- [TO DO]
Check every line of the data below for the word "your" and say how many have it, without further comment.
(SOURCE RECORDS)
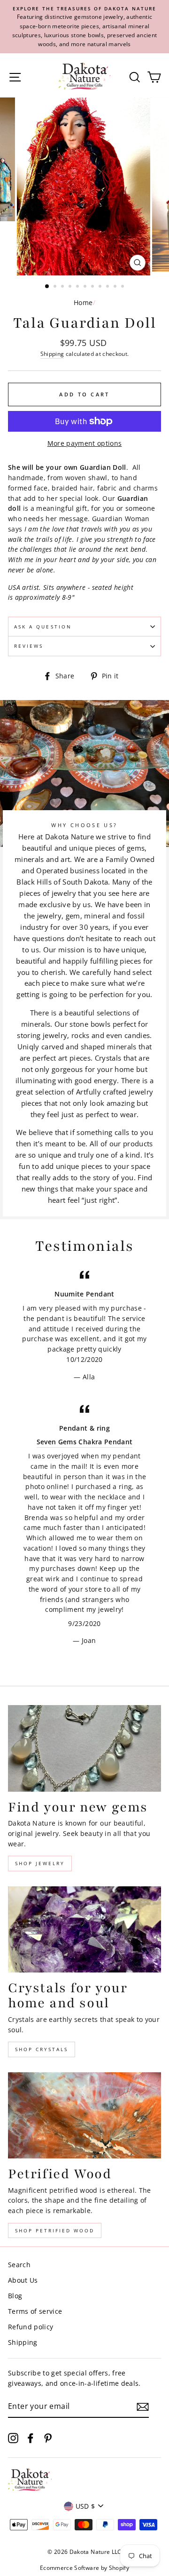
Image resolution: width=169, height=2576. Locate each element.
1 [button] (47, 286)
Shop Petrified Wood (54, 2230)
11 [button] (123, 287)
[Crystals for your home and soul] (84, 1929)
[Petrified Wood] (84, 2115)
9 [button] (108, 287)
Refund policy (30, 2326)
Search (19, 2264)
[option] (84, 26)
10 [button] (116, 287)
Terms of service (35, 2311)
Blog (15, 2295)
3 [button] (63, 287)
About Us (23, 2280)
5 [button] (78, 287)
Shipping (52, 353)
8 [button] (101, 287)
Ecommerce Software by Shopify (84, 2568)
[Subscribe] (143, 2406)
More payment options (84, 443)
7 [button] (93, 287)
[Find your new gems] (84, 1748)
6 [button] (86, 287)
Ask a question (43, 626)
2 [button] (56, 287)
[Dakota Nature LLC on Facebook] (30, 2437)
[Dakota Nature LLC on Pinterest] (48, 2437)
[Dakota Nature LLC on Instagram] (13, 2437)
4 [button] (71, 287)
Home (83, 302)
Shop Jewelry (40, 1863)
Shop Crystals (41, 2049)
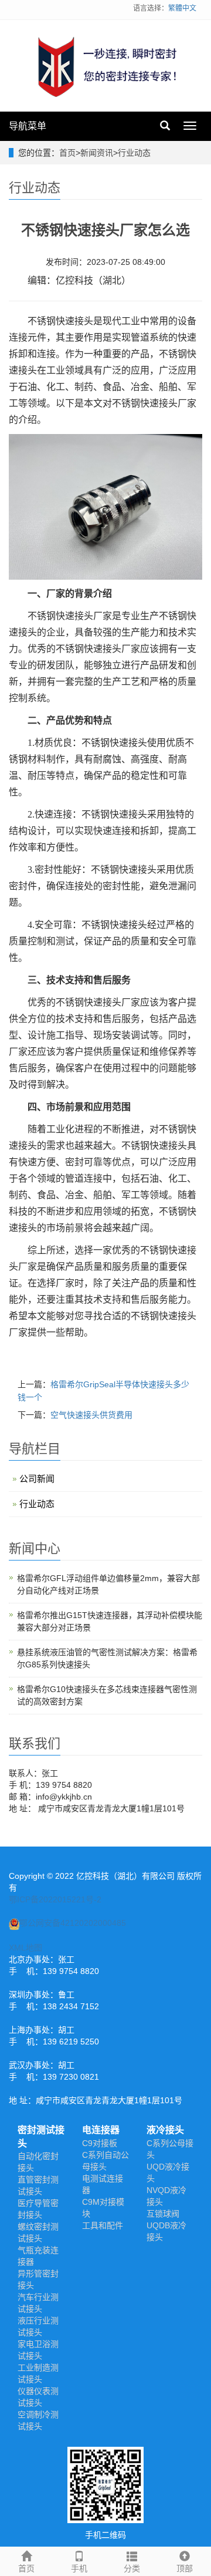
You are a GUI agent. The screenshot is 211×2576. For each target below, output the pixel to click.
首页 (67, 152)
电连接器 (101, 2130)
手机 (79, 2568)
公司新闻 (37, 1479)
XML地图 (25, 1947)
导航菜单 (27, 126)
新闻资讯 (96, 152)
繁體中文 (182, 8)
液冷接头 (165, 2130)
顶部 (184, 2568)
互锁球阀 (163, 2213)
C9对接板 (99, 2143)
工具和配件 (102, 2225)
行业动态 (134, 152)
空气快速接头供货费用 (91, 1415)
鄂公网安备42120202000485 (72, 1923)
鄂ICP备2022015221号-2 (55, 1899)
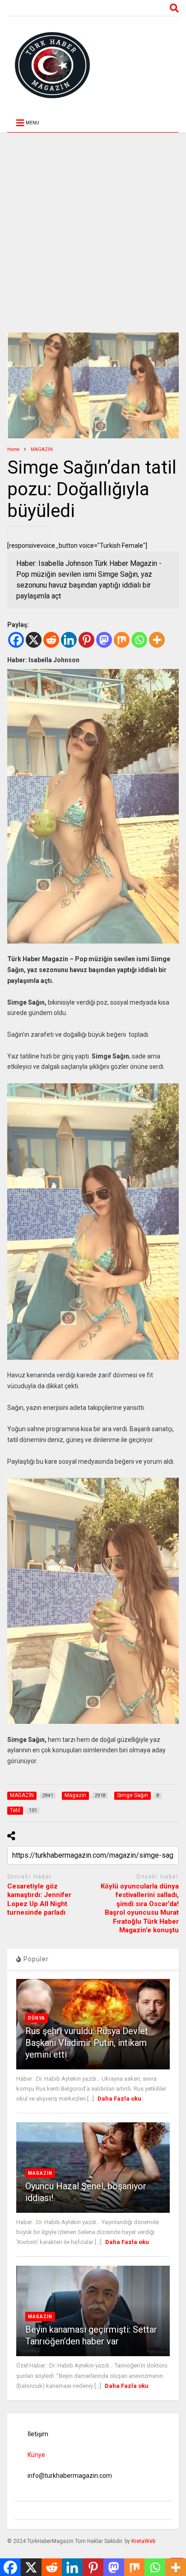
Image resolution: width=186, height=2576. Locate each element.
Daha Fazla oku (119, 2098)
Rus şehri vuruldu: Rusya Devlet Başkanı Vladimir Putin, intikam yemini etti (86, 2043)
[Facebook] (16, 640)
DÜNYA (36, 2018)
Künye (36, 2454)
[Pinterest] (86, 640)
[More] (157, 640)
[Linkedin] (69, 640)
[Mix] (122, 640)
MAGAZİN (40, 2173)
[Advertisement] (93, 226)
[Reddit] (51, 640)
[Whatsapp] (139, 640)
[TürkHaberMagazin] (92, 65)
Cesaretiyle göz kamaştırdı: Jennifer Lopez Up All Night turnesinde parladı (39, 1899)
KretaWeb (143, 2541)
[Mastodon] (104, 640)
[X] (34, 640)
(End SOURCE RECORDS)
- [SOLVED EXERCISE]
2